ITEM 1.01    ENTRY INTO A MATERIAL DEFINITIVE AGREEMENT.

ISSUANCE OF FLOATING RATE SENIOR NOTES DUE 2012

        GENERAL

     On June 21, 2005, Emmis Communications Corporation ("EMMIS") closed the
issuance and sale, pursuant to an exemption from the registration requirements
of the Securities Act of 1933, of $350,000,000 aggregate principal amount of its
Floating Rate Senior Notes due 2012 (the "NOTES") to certain initial purchasers
in exchange for the $300,000,000 aggregate principal amount of its Floating Rate
Senior Notes due 2012 Emmis issued on June 13, 2005 (the "INTERIM NOTES") and
$50 million in cash, pursuant to a Purchase Agreement, dated as of June 16,
2004, among Emmis and the initial purchasers party thereto.

     Emmis used the aggregate gross proceeds of $350 million from the offerings
of the Interim Notes and the Notes, together with borrowings under the credit
facility of Emmis' principal operating subsidiary, Emmis Operating Company,
primarily to purchase shares of its Class A common stock in connection with its
previously announced "Dutch Auction" tender offer (including related fees and
expenses). In addition, Emmis will use the proceeds of the offering of the Notes
to repay a portion of the borrowings under its revolving credit facility.

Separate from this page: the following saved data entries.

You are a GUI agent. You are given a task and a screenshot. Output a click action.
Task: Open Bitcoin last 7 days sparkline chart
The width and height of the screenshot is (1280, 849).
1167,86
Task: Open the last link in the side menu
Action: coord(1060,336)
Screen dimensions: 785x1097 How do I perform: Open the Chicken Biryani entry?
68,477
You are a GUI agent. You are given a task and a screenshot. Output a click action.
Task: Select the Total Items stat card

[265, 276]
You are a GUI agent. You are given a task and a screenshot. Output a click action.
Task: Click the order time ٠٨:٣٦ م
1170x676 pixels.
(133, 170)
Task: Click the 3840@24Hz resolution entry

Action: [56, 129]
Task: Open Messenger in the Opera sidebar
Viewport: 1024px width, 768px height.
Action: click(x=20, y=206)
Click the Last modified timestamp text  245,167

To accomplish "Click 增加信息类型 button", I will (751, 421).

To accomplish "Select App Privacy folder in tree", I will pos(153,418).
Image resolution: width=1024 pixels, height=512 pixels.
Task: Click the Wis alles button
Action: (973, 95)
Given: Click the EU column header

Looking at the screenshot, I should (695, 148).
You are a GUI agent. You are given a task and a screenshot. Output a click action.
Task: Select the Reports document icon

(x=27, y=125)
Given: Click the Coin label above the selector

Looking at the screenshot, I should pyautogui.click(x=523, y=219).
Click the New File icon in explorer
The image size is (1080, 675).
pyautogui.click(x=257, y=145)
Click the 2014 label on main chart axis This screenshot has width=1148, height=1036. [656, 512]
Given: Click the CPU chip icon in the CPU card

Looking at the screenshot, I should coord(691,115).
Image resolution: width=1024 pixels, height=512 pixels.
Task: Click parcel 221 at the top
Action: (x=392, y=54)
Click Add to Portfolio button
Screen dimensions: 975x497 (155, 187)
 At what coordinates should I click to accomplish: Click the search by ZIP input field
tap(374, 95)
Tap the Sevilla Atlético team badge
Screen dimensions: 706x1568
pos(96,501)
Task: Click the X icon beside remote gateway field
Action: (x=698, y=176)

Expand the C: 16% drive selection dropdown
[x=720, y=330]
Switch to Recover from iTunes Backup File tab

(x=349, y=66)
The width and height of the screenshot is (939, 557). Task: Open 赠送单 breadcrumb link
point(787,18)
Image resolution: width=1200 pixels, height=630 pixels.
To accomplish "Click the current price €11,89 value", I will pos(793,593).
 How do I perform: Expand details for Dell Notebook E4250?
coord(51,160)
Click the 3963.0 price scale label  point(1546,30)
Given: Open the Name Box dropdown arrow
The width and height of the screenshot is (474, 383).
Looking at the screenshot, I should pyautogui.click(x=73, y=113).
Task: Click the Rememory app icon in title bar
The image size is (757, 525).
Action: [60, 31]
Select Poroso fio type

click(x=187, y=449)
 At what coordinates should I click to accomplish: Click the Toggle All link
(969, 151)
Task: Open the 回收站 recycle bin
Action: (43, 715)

     The Notes were issued pursuant to an Indenture (the "INDENTURE"), dated as
of June 21, 2005, by and between Emmis and The Bank of Nova Scotia Trust Company
of New York, as trustee. The holders of the Notes will have certain registration
rights pursuant to a Registration Rights Agreement (the "REGISTRATION RIGHTS
Agreement"), dated as of June 21, 2005, by and among Emmis and the initial
purchasers.

        MATURITY DATE AND INTEREST RATE

     The Notes will mature on June 15, 2012. Interest on the Notes will accrue
at a floating rate per annum, reset quarterly, equal to LIBOR plus 5.875%. The
applicable margin to LIBOR will increase by 0.5% on each of June 15, 2006,
December 15, 2006, and June 15, 2007. Interest payment dates are March 15, June
15, September 15 and December 15, commencing September 15, 2005.

        RANKING

     The Notes will be general unsecured indebtedness of Emmis. The Notes will
rank equally with all of Emmis' other existing and future senior indebtedness
and senior in right of payment to its existing and future subordinated
indebtedness. The Notes will be effectively subordinated to all of Emmis'
secured indebtedness and all indebtedness and other obligations of Emmis'
subsidiaries.

         OPTIONAL REDEMPTION

     Emmis may redeem any of the notes, in whole or in part, at any time on or
after December 15, 2005, at redemption prices (expressed as percentages of
principal amount) set forth below, if redeemed during the twelve month period
beginning on December 15 of the years indicated below:




YEAR                                   PERCENTAGE
----                                   ----------
2005                                     100.00%
2006                                     102.00%
2007                                     101.00%
2008 and thereafter                      100.00%

     In addition, Emmis may redeem up to 35% of the outstanding principal amount
of the Notes before December 15, 2005, with the net cash proceeds from certain
equity offerings.

         CHANGE OF CONTROL

     Upon the occurrence of specified change of control events, Emmis will be
required to make an offer to repurchase all of the Notes. The purchase price
will be 101.00% of the outstanding principal amount of the Notes plus accrued
and unpaid interest to the date of repurchase.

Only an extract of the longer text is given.